====== Input data ======

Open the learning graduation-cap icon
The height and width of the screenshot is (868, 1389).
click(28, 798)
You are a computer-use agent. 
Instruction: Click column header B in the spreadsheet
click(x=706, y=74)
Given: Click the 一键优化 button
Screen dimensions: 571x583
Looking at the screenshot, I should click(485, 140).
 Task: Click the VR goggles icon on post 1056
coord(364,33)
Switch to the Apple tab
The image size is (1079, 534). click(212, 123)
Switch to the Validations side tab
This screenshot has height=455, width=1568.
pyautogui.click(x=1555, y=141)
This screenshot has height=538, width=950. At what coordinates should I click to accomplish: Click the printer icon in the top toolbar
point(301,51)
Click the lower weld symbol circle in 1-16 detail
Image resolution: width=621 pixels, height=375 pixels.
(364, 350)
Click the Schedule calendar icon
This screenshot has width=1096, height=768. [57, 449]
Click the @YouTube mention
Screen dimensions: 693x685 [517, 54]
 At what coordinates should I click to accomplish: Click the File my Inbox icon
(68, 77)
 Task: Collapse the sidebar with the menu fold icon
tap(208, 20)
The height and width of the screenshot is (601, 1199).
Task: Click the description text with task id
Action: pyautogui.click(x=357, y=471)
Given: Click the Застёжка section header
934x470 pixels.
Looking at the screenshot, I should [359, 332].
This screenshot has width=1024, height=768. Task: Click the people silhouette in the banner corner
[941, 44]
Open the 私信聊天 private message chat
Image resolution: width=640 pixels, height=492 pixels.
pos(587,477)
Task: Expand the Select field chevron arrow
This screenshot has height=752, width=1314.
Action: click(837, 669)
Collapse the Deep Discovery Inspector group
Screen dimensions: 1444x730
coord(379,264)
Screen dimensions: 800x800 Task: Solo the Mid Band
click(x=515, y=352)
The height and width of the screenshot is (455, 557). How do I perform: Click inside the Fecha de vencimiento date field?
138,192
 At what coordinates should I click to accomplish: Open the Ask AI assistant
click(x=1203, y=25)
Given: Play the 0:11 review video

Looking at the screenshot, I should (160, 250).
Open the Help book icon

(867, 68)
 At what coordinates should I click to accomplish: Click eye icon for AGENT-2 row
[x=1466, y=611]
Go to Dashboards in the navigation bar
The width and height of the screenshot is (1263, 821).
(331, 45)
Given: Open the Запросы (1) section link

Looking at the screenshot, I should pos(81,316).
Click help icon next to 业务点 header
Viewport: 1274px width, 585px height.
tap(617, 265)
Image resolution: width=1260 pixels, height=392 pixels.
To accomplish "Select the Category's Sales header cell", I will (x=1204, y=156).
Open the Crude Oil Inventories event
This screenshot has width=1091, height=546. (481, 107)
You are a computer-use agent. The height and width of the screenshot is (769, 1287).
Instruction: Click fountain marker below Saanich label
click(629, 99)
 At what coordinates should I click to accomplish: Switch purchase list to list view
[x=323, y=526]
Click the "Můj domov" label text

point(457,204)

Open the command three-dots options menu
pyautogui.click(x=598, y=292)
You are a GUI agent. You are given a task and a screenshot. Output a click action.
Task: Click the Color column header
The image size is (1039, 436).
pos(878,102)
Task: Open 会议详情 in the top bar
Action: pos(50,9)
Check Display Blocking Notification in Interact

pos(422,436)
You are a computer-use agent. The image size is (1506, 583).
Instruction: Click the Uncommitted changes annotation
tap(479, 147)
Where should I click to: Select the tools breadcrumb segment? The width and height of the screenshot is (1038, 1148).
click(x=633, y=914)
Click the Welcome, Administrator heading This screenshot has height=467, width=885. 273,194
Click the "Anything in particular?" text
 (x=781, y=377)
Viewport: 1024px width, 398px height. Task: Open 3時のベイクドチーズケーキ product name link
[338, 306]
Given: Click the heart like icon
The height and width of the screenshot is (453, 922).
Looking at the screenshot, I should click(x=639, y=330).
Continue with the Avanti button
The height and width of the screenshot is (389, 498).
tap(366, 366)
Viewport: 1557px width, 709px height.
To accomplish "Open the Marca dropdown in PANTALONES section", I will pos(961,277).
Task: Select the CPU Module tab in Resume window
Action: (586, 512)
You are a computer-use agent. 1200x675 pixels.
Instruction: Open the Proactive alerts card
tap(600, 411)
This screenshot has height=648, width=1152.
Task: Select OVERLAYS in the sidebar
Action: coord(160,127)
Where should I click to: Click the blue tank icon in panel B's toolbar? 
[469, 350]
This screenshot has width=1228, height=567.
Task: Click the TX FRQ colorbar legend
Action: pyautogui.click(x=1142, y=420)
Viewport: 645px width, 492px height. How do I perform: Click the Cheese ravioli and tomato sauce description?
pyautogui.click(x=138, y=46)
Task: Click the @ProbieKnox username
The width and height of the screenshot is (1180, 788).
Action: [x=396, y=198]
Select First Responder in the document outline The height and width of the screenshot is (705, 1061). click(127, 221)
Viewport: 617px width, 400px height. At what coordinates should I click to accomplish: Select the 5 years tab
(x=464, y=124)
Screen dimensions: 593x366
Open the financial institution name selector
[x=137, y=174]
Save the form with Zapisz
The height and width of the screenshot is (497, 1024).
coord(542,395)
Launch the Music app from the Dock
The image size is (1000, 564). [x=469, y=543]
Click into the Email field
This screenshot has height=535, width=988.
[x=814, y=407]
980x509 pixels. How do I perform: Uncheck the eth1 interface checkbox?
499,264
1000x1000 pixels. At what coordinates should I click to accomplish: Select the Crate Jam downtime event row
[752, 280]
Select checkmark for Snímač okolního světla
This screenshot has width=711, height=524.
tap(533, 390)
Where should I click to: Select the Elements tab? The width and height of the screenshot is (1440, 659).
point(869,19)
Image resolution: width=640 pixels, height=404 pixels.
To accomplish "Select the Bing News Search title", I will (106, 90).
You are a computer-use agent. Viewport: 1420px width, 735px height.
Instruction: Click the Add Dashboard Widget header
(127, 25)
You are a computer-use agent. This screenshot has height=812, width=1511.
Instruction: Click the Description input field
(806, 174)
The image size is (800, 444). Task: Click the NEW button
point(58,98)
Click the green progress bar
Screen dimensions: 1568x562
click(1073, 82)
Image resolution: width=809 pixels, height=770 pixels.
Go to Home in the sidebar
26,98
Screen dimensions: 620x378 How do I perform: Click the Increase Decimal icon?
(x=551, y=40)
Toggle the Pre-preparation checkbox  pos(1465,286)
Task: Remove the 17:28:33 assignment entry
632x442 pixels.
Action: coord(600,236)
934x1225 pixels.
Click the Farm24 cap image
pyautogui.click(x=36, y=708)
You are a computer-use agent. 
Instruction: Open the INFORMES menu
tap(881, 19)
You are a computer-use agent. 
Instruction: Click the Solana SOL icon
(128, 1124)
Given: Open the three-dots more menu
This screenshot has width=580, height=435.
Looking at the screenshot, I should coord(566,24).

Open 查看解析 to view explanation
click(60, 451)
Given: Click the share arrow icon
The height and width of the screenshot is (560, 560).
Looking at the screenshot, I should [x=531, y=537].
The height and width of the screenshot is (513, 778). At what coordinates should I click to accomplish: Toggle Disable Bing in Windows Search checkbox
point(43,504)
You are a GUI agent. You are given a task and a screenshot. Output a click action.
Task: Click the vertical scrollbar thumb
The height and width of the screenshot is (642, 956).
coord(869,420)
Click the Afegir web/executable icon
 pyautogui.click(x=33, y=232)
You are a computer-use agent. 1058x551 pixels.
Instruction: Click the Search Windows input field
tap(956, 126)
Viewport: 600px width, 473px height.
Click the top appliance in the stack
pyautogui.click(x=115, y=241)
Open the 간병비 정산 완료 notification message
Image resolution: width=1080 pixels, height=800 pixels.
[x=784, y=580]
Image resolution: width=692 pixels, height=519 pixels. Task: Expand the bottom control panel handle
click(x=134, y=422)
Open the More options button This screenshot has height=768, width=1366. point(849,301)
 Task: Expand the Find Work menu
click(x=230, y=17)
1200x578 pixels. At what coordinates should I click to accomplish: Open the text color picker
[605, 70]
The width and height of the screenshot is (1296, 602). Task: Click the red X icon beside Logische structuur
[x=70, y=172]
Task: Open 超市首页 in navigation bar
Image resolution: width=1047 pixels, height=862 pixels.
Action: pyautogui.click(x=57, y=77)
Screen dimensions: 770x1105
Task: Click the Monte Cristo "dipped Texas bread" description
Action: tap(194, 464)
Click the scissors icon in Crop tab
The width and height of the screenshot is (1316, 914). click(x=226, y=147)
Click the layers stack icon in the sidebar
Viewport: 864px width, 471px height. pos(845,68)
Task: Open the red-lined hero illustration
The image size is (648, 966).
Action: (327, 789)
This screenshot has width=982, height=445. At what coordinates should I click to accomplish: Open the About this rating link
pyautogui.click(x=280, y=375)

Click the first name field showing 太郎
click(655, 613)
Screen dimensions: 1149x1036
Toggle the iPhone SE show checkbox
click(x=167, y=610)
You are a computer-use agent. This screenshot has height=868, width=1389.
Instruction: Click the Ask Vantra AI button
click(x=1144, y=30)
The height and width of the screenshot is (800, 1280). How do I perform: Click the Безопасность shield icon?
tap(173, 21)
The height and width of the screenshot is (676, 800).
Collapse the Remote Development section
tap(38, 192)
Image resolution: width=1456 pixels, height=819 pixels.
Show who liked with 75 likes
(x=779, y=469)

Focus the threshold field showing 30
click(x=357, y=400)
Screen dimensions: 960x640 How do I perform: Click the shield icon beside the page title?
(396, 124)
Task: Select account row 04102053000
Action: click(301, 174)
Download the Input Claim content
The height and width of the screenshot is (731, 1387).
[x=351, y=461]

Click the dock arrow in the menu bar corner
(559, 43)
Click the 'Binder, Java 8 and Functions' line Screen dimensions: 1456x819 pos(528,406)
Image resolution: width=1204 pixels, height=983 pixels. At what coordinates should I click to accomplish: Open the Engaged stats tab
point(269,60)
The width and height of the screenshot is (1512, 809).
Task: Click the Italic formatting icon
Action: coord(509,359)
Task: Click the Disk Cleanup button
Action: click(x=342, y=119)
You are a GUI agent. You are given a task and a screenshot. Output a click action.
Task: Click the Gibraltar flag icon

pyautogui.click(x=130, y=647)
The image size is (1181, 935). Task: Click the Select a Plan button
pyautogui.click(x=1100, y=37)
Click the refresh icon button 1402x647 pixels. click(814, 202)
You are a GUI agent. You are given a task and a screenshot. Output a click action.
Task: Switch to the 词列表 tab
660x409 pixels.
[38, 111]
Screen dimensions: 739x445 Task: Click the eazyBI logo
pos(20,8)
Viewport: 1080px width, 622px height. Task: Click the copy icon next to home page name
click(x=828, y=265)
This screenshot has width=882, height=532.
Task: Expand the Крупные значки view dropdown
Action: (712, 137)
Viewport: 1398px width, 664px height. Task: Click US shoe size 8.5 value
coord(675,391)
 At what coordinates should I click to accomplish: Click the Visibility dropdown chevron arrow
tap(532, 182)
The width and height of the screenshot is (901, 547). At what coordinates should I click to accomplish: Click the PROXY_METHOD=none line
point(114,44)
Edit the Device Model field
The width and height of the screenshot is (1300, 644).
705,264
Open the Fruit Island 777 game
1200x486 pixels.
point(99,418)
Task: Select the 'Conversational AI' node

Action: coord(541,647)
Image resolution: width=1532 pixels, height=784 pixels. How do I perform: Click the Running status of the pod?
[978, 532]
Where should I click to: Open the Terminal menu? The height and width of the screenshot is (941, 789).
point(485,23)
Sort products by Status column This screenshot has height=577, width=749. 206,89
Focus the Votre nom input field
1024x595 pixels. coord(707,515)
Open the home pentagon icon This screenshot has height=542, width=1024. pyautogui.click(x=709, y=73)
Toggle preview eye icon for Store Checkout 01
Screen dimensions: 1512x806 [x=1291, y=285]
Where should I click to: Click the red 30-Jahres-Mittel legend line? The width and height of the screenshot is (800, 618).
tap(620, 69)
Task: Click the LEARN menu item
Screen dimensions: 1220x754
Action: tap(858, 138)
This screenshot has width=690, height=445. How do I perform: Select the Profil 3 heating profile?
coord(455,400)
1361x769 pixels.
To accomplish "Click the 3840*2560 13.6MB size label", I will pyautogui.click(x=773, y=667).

======

_What the task requires_: Looking at the entries above, say how many lines contain the word "computer". Nothing but the number is needed.

_Response area_: 10